The “Transfermium Wars” were possibly the least-known front of the Cold War, with Russian and Western scientists battling over who had discovered several “ultraheavy” elements at the bottom of the periodic table of elements. From the 1960s into the 1990s, the periodic table—the grand chart that shows the order of the chemical building blocks of the known universe—showed different names for these manmade elements, depending on which country it was printed in.

A bystander in the Transfermium Wars, Carnegie Mellon nuclear chemist Paul Karol, believed that the physics establishment had badly bungled the controversy, and he said so in letters he sent to 40 different national scientific unions. “I was ticked,” Karol recalls. “They succumbed to political pressure.”

For his trouble, Karol in 1999 was given the chair of a new body, the Joint Working Party on the Discovery of New Elements.

The JWP, staffed with physicists and nuclear chemists worldwide, determines whether an element has been discovered, and if so, who got there first.

In June 2011, Karol’s JWP announced it had confirmed the discovery of two new elements, temporarily named ununquadium 114 and ununhexium 116, by a joint team of former rivals from Russia and the United States.
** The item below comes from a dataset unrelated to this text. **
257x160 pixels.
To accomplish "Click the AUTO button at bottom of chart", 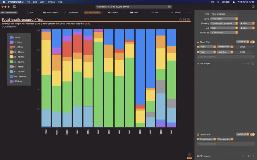I will pyautogui.click(x=190, y=158).
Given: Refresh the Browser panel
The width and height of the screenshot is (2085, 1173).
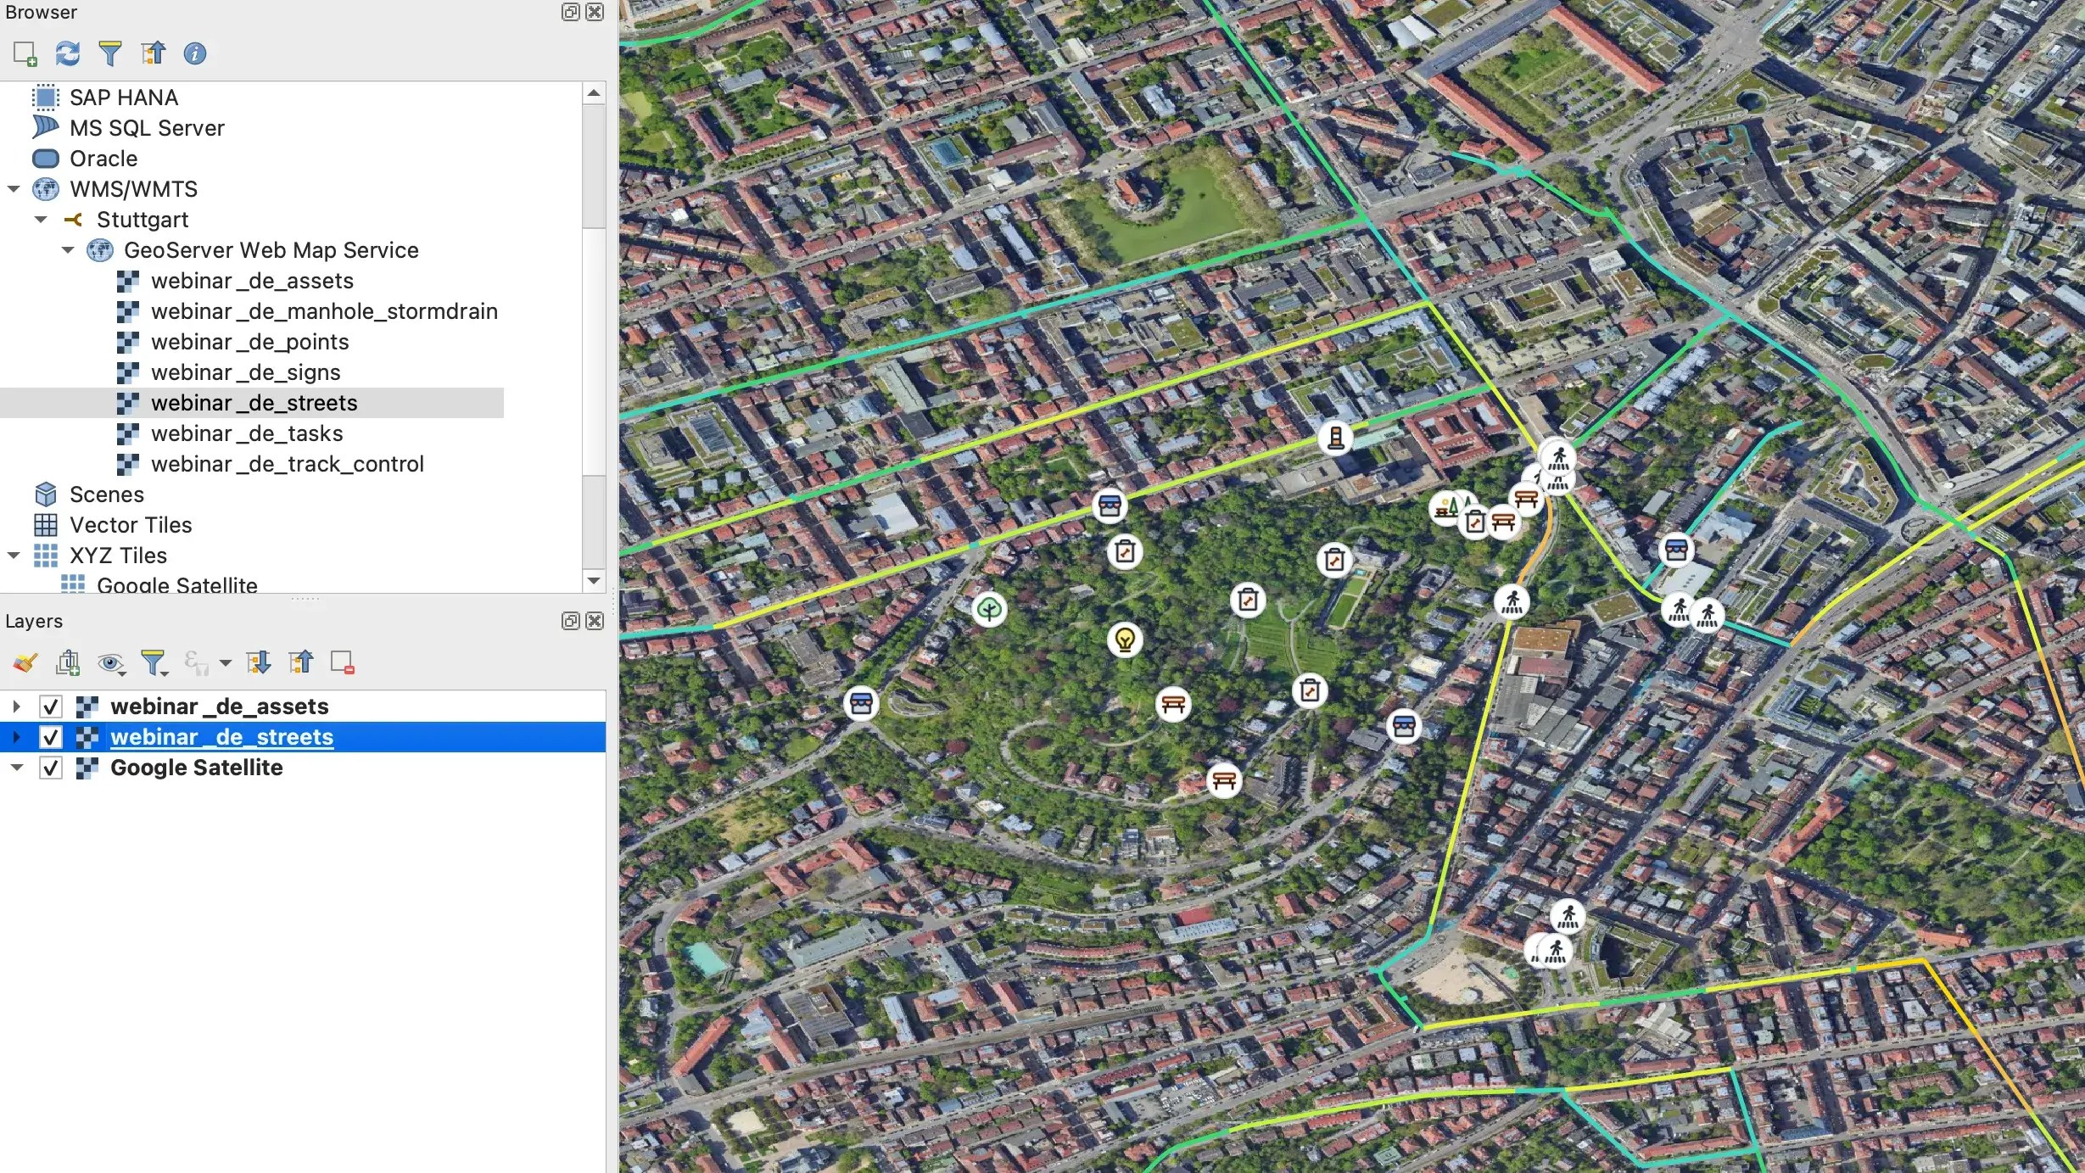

Why the team effort from once-bitter foes? “These [experiments] have gotten so fancy and expensive,” Karol notes, “that no single research group is able to convince its government to fund the whole thing.”

Although you shouldn’t expect to see these new elements in your home anytime soon, their creation advances not only chemistry and physics, but also computer science and engineering as well. The useful outcomes of this research are often not so much in the discovery (which Karol likens to finding new planets) as they are in the new techniques developed for the chase.